種別 論文
主題 変形FLIC法によるパイプクーリング効果の高精度予測
副題
筆頭著者 伊藤洋(熊谷組原子力開発室)
連名者1 坂口雄彦(熊谷組原子力開発室)
連名者2 西山勝栄(熊谷組原子力開発室)
連名者3 森清就(熊谷組原子力開発室)
連名者4  
連名者5  
キーワード
9
2
先頭ページ 61
末尾ページ 66
年度 1987
要旨 1.はじめに
パイプクーリング工法はもともとコンクリートダムにおいて発生する熱応力を低減させるための一方策として発展してきたものであるが、最近ではコンクリート構造物の大型化・多様化に伴ってダム以外の重要なマスコンクリート構造物においても実施されるようになり、その冷却効果に関する研究もかなり進んできている。1),2)しかしながら、クーリング実施に伴うコンクリート内部の温度分布を精度よく予測することは容易でなく、その評価に当たって重要なパイプ壁面における局所熱流束が伝熱方程式の中で未知量であるなど曖昧な点も多い。

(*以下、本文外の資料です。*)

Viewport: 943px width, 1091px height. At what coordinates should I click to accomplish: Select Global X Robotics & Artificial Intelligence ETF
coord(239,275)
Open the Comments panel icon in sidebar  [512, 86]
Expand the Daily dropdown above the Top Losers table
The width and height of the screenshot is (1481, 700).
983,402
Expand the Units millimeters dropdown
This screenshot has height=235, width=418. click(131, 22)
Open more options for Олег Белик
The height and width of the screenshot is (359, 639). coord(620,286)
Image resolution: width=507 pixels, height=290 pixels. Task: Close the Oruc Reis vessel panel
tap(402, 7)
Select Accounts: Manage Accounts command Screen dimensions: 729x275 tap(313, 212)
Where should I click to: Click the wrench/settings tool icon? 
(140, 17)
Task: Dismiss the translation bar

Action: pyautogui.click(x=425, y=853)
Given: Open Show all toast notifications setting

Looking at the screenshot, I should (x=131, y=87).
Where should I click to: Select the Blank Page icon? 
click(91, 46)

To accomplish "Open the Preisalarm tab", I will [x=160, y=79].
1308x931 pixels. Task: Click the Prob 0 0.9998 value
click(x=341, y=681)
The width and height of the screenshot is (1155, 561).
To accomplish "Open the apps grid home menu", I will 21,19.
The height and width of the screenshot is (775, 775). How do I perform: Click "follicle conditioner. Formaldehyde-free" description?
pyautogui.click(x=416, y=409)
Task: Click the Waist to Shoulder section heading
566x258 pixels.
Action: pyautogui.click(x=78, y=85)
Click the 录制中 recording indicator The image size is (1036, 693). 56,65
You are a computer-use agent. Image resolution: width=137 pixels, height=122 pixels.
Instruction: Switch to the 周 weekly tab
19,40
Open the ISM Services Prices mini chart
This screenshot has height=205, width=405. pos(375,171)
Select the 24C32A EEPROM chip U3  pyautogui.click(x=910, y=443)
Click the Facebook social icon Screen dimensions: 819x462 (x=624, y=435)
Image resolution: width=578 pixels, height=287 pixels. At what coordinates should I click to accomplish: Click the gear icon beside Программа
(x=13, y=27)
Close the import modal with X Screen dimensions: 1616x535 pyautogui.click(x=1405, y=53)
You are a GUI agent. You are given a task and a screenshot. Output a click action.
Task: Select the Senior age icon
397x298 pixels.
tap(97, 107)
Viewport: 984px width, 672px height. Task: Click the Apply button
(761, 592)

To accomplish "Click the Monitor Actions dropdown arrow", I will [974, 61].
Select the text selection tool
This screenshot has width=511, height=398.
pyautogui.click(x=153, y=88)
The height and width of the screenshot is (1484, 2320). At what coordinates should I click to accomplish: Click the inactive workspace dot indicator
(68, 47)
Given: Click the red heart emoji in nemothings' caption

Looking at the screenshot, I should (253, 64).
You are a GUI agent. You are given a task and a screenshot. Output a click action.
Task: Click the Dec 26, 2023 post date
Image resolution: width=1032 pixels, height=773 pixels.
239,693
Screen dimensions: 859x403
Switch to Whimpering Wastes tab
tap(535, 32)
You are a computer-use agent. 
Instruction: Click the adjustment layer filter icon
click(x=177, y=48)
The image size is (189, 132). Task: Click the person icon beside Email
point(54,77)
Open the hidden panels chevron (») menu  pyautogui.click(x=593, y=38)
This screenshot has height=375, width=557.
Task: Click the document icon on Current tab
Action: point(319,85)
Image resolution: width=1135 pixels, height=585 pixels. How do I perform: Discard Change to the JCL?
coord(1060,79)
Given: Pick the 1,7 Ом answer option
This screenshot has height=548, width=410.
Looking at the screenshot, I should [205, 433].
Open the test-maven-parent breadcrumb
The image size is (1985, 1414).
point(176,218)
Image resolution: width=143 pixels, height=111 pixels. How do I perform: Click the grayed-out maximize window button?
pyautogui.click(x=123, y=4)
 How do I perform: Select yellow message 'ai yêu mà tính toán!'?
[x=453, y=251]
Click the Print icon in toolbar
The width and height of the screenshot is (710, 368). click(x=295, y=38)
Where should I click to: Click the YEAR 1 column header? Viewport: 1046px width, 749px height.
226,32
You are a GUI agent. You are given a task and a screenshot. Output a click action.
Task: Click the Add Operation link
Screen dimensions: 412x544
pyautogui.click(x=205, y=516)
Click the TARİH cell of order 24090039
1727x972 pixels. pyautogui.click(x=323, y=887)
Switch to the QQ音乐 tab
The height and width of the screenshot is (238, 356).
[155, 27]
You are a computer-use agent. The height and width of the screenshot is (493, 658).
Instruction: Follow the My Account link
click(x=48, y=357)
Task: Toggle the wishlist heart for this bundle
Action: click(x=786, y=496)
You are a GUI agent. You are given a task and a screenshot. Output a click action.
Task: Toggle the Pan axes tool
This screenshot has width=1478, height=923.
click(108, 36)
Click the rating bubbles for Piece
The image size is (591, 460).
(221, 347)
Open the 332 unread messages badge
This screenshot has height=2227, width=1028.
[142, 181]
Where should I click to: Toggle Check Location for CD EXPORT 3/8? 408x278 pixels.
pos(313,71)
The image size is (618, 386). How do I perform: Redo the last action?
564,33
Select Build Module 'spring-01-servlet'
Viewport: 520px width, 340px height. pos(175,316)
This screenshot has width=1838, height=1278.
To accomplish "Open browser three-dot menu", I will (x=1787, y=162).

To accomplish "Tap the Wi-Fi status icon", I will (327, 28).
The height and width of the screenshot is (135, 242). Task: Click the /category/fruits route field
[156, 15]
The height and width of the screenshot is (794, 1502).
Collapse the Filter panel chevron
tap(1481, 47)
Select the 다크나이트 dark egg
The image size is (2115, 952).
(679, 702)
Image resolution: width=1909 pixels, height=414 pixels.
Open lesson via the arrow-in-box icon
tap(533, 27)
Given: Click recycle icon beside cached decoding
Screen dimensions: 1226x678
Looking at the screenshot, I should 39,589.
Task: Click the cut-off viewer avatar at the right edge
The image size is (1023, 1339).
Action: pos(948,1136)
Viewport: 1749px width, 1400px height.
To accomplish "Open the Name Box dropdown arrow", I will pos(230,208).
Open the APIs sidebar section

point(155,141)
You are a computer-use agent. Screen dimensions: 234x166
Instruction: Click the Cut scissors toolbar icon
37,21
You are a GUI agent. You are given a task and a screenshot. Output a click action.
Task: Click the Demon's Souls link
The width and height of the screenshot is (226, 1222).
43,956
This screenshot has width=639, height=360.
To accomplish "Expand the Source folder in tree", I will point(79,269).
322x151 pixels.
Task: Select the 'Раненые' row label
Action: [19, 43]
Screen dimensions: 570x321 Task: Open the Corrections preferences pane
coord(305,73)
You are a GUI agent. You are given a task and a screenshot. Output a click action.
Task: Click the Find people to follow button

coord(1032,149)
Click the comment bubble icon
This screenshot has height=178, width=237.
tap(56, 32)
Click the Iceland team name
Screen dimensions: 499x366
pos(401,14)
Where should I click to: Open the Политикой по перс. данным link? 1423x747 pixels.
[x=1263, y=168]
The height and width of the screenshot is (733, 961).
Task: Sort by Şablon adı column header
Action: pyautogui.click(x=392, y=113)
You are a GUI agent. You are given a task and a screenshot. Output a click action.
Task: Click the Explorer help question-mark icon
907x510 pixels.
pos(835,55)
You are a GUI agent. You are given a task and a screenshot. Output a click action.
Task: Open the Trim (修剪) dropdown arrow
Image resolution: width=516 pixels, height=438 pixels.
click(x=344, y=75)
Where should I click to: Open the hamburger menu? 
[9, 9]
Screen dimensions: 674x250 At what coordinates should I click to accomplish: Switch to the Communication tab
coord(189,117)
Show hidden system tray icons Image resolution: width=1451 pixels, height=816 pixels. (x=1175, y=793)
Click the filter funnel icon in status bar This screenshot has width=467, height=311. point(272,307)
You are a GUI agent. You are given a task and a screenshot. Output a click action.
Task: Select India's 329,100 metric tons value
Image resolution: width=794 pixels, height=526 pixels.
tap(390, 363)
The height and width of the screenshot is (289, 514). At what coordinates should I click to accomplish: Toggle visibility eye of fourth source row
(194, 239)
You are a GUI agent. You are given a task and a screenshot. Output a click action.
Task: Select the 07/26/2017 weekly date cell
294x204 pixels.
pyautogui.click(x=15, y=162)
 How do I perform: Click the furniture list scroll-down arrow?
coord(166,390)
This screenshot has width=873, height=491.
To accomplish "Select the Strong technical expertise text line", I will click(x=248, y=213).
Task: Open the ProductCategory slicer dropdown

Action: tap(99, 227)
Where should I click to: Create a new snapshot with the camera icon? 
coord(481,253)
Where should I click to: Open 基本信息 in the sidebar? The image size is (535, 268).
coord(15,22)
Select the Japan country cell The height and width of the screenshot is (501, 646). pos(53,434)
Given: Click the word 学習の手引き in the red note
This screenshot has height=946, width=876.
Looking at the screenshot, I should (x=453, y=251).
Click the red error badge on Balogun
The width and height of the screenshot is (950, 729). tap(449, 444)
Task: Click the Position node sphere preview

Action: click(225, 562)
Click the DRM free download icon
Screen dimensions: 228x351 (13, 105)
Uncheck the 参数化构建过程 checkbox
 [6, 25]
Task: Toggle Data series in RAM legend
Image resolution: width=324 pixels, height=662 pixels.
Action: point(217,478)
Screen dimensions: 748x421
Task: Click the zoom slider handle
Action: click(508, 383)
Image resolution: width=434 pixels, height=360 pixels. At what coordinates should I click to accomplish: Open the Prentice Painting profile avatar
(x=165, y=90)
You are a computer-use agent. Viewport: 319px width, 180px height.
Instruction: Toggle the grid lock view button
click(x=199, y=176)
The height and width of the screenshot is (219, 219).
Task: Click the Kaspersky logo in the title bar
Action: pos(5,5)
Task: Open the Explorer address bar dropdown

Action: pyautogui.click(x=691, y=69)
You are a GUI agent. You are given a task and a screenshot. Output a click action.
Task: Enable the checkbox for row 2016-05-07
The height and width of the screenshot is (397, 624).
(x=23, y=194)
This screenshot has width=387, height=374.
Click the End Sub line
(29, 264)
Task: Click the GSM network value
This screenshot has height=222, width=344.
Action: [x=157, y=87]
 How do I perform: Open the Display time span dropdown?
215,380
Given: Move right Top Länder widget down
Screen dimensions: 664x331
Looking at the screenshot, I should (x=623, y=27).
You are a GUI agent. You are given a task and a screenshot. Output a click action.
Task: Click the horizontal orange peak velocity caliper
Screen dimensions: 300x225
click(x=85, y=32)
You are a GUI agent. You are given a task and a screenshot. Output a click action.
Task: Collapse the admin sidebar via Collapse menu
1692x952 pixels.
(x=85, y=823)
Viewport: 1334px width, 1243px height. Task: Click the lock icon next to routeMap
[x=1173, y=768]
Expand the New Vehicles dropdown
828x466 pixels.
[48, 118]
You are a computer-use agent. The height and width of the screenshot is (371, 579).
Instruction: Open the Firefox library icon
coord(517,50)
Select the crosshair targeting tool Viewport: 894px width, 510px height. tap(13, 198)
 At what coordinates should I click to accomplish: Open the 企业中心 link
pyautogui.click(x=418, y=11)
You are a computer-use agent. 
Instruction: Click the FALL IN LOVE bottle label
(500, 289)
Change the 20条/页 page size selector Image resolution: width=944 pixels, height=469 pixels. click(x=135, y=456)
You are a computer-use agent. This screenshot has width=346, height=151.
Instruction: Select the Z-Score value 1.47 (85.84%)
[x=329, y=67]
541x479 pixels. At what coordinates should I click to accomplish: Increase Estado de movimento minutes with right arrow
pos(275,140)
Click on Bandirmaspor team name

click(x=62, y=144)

本論文では、こういった背景にあって、従来のコンクリートとパイプ内水の2つの伝熱方程式からパイプ壁面熱流束項を消去し一つの支配方程式にすることにより、伝熱場を理論的に評価し得ることを可能にした上で、その解法に変形FLIC法を適用させてパイプクーリング周辺の伝熱解析を行う手法を提示する。さらに、その検証に当たってはできるだけ正確なデータを得る必要かあるため、実規模の大型供試体(幅、高さ1m、長さ10m)を用いた実験を実施し、その結果と本解折結果を比較検討する。その結果、本手法によりクーリング効果の高精度予測が十分可能であることが示唆されたのでここに報告する。

4.まとめ
パイプクーリング工法は、古くからコンクリート温度低減の有力な手法の一つとして用いられておりその評価手法についての研究もかなり進んできている。しかし、解析上の困難さもあってクーリング効果評価のキーポイントとなるコンクリートとパイプ内水との熱交換流束が理論上未知量であるなど、事前予測に当たって問題を残している。本論では、このような未知量である熱交換流束項を用いずクーリング効果を理論・解析的に評価し得る手法を検討した。その結果、伝熱場は伝導、対流項を含む一つの移流伝熱方程式で十分説明し得ることが確認され、その解析に当たって変形FLIC法を用いることにより解析可能となることかわかった。一方、それの検証のためにパイプクーリング周辺の正確な温度データを得ることを目的に実施した大型供試体を用いた実験において、計算値はその結果をよく再現し、本手法の妥当牲が実証された。本手法は、現状では複雑な3次元伝熱場にそのまま適用することは解析上難しいと思われるが、クーリング効果の基本予測、コンクリートとパイプ内水の熱伝達率の理論的決定、或いは初期のクーリング効果の非定常性検討など従来技術と併せ応用することによりこの種の予測・評価精度を向上させ得るものと考える。